:: Data extract ::

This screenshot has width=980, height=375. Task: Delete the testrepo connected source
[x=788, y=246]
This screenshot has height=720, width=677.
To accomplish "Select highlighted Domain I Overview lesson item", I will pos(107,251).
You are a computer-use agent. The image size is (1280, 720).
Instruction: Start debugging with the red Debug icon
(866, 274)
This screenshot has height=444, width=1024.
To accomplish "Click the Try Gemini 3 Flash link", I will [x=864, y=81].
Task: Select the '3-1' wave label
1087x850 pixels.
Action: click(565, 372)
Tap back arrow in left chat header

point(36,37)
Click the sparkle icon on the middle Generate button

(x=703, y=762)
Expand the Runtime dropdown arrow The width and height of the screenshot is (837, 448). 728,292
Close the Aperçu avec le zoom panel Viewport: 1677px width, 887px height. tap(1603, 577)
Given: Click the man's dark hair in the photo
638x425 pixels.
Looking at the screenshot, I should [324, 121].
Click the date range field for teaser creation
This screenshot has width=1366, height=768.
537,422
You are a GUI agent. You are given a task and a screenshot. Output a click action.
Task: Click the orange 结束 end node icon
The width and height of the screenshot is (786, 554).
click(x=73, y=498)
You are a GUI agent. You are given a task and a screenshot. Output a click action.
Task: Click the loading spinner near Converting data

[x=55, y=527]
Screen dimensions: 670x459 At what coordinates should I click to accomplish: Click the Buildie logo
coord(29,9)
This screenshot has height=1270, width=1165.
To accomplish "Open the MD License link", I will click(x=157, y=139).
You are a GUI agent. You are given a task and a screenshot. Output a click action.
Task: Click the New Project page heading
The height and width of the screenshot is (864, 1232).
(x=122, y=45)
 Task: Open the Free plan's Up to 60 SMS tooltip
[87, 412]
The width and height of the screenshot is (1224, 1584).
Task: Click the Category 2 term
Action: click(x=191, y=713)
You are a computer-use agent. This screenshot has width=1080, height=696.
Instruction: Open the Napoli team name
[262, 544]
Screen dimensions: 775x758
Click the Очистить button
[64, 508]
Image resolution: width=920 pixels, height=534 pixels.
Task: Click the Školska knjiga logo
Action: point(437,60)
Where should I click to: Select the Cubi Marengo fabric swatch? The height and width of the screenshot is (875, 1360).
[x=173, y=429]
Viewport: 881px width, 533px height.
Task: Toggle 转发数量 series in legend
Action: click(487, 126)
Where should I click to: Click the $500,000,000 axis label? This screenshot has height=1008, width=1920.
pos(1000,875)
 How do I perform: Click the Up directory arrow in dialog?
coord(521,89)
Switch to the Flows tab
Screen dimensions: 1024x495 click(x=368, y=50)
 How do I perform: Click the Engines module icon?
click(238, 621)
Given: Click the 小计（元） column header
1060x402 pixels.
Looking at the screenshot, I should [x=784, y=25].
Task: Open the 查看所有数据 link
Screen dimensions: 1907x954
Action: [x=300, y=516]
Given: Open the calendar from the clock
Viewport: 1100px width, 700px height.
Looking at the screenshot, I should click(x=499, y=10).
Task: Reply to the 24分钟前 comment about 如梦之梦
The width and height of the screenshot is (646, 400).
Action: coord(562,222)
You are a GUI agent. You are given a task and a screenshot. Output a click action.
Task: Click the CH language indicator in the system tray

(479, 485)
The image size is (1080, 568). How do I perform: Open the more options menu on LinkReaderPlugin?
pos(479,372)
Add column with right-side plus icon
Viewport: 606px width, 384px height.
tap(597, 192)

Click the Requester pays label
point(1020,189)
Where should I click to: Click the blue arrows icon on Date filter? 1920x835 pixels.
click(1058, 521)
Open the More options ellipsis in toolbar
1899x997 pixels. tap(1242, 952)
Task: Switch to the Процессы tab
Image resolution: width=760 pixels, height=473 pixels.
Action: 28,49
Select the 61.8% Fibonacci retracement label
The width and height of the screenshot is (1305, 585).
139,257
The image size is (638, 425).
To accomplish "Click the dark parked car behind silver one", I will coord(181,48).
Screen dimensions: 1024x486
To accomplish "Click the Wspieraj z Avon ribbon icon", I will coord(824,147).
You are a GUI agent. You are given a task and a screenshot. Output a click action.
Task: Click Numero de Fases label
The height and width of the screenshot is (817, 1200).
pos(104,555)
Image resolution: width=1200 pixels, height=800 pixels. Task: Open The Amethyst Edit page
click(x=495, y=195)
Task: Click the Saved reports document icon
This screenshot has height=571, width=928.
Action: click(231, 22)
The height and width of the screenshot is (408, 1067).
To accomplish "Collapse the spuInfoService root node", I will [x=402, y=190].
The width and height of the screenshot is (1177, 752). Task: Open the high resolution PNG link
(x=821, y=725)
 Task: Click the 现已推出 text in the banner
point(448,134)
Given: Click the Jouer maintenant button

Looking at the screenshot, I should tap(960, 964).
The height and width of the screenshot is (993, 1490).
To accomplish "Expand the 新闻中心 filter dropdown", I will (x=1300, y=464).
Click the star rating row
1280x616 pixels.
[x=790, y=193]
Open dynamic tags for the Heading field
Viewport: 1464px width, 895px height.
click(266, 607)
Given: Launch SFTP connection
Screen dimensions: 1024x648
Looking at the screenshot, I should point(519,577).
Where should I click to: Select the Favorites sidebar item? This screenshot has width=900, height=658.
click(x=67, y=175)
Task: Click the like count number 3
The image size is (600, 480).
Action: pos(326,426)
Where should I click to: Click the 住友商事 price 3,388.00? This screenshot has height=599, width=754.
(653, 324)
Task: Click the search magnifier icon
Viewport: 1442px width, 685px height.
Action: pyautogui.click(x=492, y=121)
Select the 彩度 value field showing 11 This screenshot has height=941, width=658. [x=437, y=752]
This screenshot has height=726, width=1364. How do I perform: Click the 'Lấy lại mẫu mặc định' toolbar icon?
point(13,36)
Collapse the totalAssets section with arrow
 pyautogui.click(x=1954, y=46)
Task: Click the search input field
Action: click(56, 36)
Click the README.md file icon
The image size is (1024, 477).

:::

▶ **The problem**
All the material above is to be returned exactly as it stands.

▶ **Response to this task**
This screenshot has width=980, height=375. Task: Delete the testrepo connected source
[x=788, y=246]
This screenshot has height=720, width=677.
To accomplish "Select highlighted Domain I Overview lesson item", I will pos(107,251).
You are a computer-use agent. The image size is (1280, 720).
Instruction: Start debugging with the red Debug icon
(866, 274)
This screenshot has height=444, width=1024.
To accomplish "Click the Try Gemini 3 Flash link", I will [x=864, y=81].
Task: Select the '3-1' wave label
1087x850 pixels.
Action: click(565, 372)
Tap back arrow in left chat header

point(36,37)
Click the sparkle icon on the middle Generate button

(x=703, y=762)
Expand the Runtime dropdown arrow The width and height of the screenshot is (837, 448). 728,292
Close the Aperçu avec le zoom panel Viewport: 1677px width, 887px height. tap(1603, 577)
Given: Click the man's dark hair in the photo
638x425 pixels.
Looking at the screenshot, I should [324, 121].
Click the date range field for teaser creation
This screenshot has width=1366, height=768.
537,422
You are a GUI agent. You are given a task and a screenshot. Output a click action.
Task: Click the orange 结束 end node icon
The width and height of the screenshot is (786, 554).
click(x=73, y=498)
You are a GUI agent. You are given a task and a screenshot. Output a click action.
Task: Click the loading spinner near Converting data

[x=55, y=527]
Screen dimensions: 670x459 At what coordinates should I click to accomplish: Click the Buildie logo
coord(29,9)
This screenshot has height=1270, width=1165.
To accomplish "Open the MD License link", I will click(x=157, y=139).
You are a GUI agent. You are given a task and a screenshot. Output a click action.
Task: Click the New Project page heading
The height and width of the screenshot is (864, 1232).
(x=122, y=45)
 Task: Open the Free plan's Up to 60 SMS tooltip
[87, 412]
The width and height of the screenshot is (1224, 1584).
Task: Click the Category 2 term
Action: click(x=191, y=713)
You are a computer-use agent. This screenshot has width=1080, height=696.
Instruction: Open the Napoli team name
[262, 544]
Screen dimensions: 775x758
Click the Очистить button
[64, 508]
Image resolution: width=920 pixels, height=534 pixels.
Task: Click the Školska knjiga logo
Action: point(437,60)
Where should I click to: Select the Cubi Marengo fabric swatch? The height and width of the screenshot is (875, 1360).
[x=173, y=429]
Viewport: 881px width, 533px height.
Task: Toggle 转发数量 series in legend
Action: click(487, 126)
Where should I click to: Click the $500,000,000 axis label? This screenshot has height=1008, width=1920.
pos(1000,875)
 How do I perform: Click the Up directory arrow in dialog?
coord(521,89)
Switch to the Flows tab
Screen dimensions: 1024x495 click(x=368, y=50)
 How do I perform: Click the Engines module icon?
click(238, 621)
Given: Click the 小计（元） column header
1060x402 pixels.
Looking at the screenshot, I should [x=784, y=25].
Task: Open the 查看所有数据 link
Screen dimensions: 1907x954
Action: [x=300, y=516]
Given: Open the calendar from the clock
Viewport: 1100px width, 700px height.
Looking at the screenshot, I should click(x=499, y=10).
Task: Reply to the 24分钟前 comment about 如梦之梦
The width and height of the screenshot is (646, 400).
Action: coord(562,222)
You are a GUI agent. You are given a task and a screenshot. Output a click action.
Task: Click the CH language indicator in the system tray

(479, 485)
The image size is (1080, 568). How do I perform: Open the more options menu on LinkReaderPlugin?
pos(479,372)
Add column with right-side plus icon
Viewport: 606px width, 384px height.
tap(597, 192)

Click the Requester pays label
point(1020,189)
Where should I click to: Click the blue arrows icon on Date filter? 1920x835 pixels.
click(1058, 521)
Open the More options ellipsis in toolbar
1899x997 pixels. tap(1242, 952)
Task: Switch to the Процессы tab
Image resolution: width=760 pixels, height=473 pixels.
Action: 28,49
Select the 61.8% Fibonacci retracement label
The width and height of the screenshot is (1305, 585).
139,257
The image size is (638, 425).
To accomplish "Click the dark parked car behind silver one", I will coord(181,48).
Screen dimensions: 1024x486
To accomplish "Click the Wspieraj z Avon ribbon icon", I will coord(824,147).
You are a GUI agent. You are given a task and a screenshot. Output a click action.
Task: Click Numero de Fases label
The height and width of the screenshot is (817, 1200).
pos(104,555)
Image resolution: width=1200 pixels, height=800 pixels. Task: Open The Amethyst Edit page
click(x=495, y=195)
Task: Click the Saved reports document icon
This screenshot has height=571, width=928.
Action: click(231, 22)
The height and width of the screenshot is (408, 1067).
To accomplish "Collapse the spuInfoService root node", I will [x=402, y=190].
The width and height of the screenshot is (1177, 752). Task: Open the high resolution PNG link
(x=821, y=725)
 Task: Click the 现已推出 text in the banner
point(448,134)
Given: Click the Jouer maintenant button

Looking at the screenshot, I should tap(960, 964).
The height and width of the screenshot is (993, 1490).
To accomplish "Expand the 新闻中心 filter dropdown", I will (x=1300, y=464).
Click the star rating row
1280x616 pixels.
[x=790, y=193]
Open dynamic tags for the Heading field
Viewport: 1464px width, 895px height.
click(266, 607)
Given: Launch SFTP connection
Screen dimensions: 1024x648
Looking at the screenshot, I should point(519,577).
Where should I click to: Select the Favorites sidebar item? This screenshot has width=900, height=658.
click(x=67, y=175)
Task: Click the like count number 3
The image size is (600, 480).
Action: pos(326,426)
Where should I click to: Click the 住友商事 price 3,388.00? This screenshot has height=599, width=754.
(653, 324)
Task: Click the search magnifier icon
Viewport: 1442px width, 685px height.
Action: pyautogui.click(x=492, y=121)
Select the 彩度 value field showing 11 This screenshot has height=941, width=658. [x=437, y=752]
This screenshot has height=726, width=1364. How do I perform: Click the 'Lấy lại mẫu mặc định' toolbar icon?
point(13,36)
Collapse the totalAssets section with arrow
 pyautogui.click(x=1954, y=46)
Task: Click the search input field
Action: click(56, 36)
Click the README.md file icon
The image size is (1024, 477).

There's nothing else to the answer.